Differential expression and regulation of a human transgene, HLA-B27, in mouse placental and embryonic cell lines.

作者信息

Hunt J S, Banerjee S, Pace J L

机构信息

Department of Anatomy and Cell Biology, University of Kansas Medical Center, Kansas City 66160-7400, USA.

出版信息

Mol Hum Reprod. 1998 Aug;4(8):817-25. doi: 10.1093/molehr/4.8.817.

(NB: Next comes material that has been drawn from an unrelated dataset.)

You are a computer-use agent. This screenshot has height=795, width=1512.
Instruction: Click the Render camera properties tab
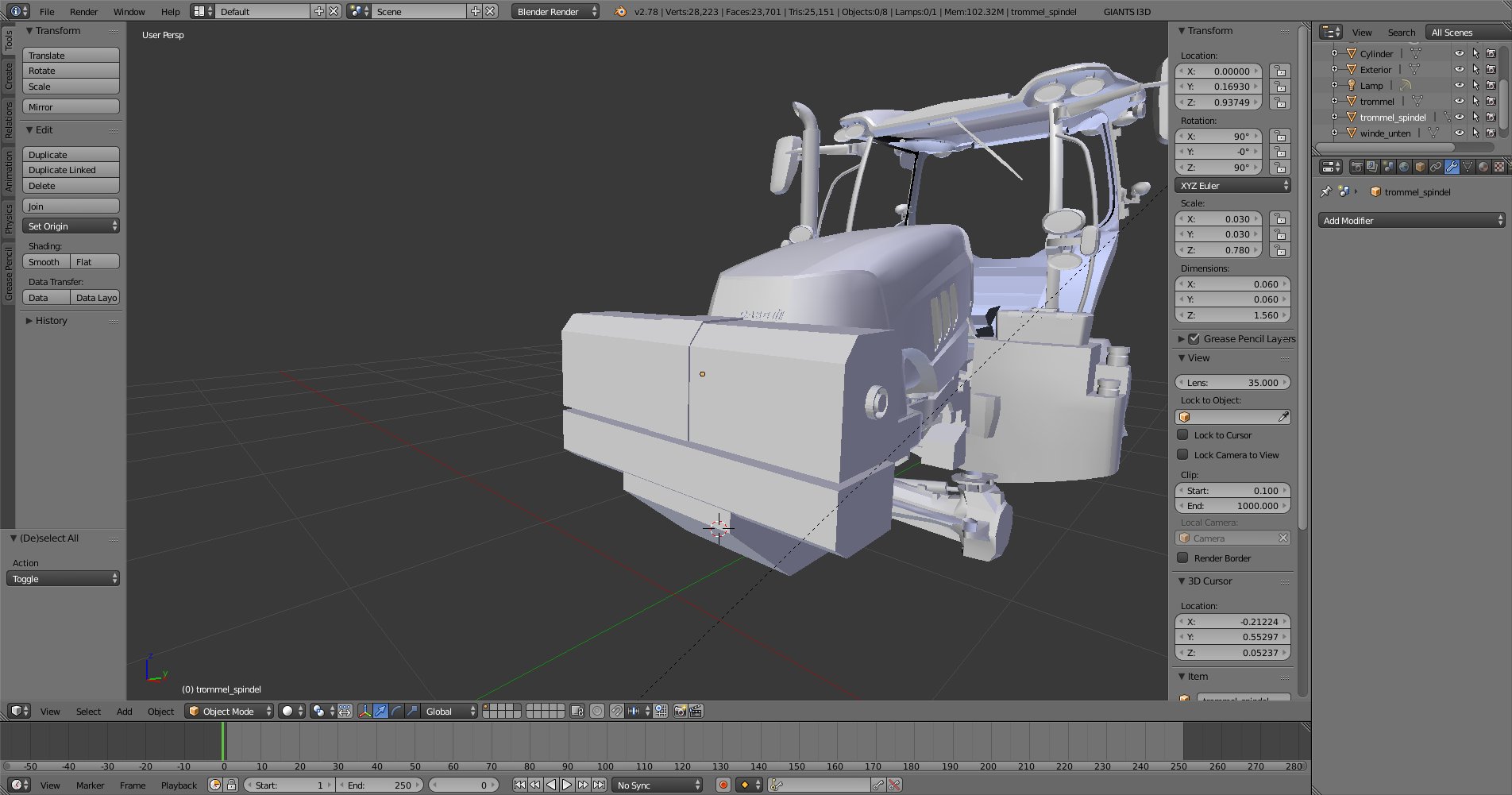pos(1356,167)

DOI:10.1093/molehr/4.8.817
PMID:9733441
Abstract

Unlike other somatic cells, human placental trophoblast cells do not express the highly polymorphic HLA-A and HLA-B human leukocyte major histocompatibility antigens that would stimulate maternal immunological rejection of the fetus. To investigate mechanisms underlying cell lineage-specific expression, cell lines were generated from homozygous matings of HLA-B27 transgenic mice. Trophoblast cell lines were generated from gestation day 10 placentas and fibroblasts were cultured from gestation day 13/14 embryos. Polymerase chain reaction (PCR) readily identified HLA-B DNA in transgenic trophoblastic cells but specific mRNA was of low abundance, being detectable by reverse transcriptase PCR but not by Northern blot hybridization. HLA-B-specific protein in/on the trophoblast cells was undetectable by cell enzyme-linked immunosorbent assay and the protein was not induced by exposing the trophoblastic cells to interferon-gamma (IFN-gamma). Restricted expression was specific for the HLA-B transgene and its antigen; IFN-gamma-inducible endogenous H-2Db class I antigens were detectable on the trophoblast cells. In contrast to the trophoblastic cells, HLA-B27 transgenic fibroblasts expressed IFN-gamma-inducible HLA class I antigens as well as H-2Db antigens. Thus, the mechanism(s) regulating expression of the polymorphic HLA-B antigen in trophoblastic cells is gene-specific, IFN-gamma-resistant and operative at the level of transcription or immediate post-transcription.

摘要

与其他体细胞不同,人胎盘滋养层细胞不表达高度多态的HLA - A和HLA - B人类白细胞主要组织相容性抗原,这些抗原会刺激母体对胎儿的免疫排斥反应。为了研究细胞谱系特异性表达的潜在机制,从HLA - B27转基因小鼠的纯合交配中产生了细胞系。滋养层细胞系从妊娠第10天的胎盘产生,成纤维细胞从妊娠第13/14天的胚胎中培养。聚合酶链反应(PCR)很容易在转基因滋养层细胞中鉴定出HLA - B DNA,但特异性mRNA丰度较低,可通过逆转录酶PCR检测到,但不能通过Northern印迹杂交检测到。通过细胞酶联免疫吸附测定无法检测到滋养层细胞内/表面的HLA - B特异性蛋白,并且将滋养层细胞暴露于干扰素 - γ(IFN - γ)不会诱导该蛋白产生。限制性表达是HLA - B转基因及其抗原所特有的;在滋养层细胞上可检测到IFN - γ诱导的内源性H - 2Db I类抗原。与滋养层细胞相反,HLA - B27转基因成纤维细胞表达IFN - γ诱导的HLA I类抗原以及H - 2Db抗原。因此,调节滋养层细胞中多态性HLA - B抗原表达的机制是基因特异性的、对IFN - γ有抗性的,并且在转录或转录后即刻水平起作用。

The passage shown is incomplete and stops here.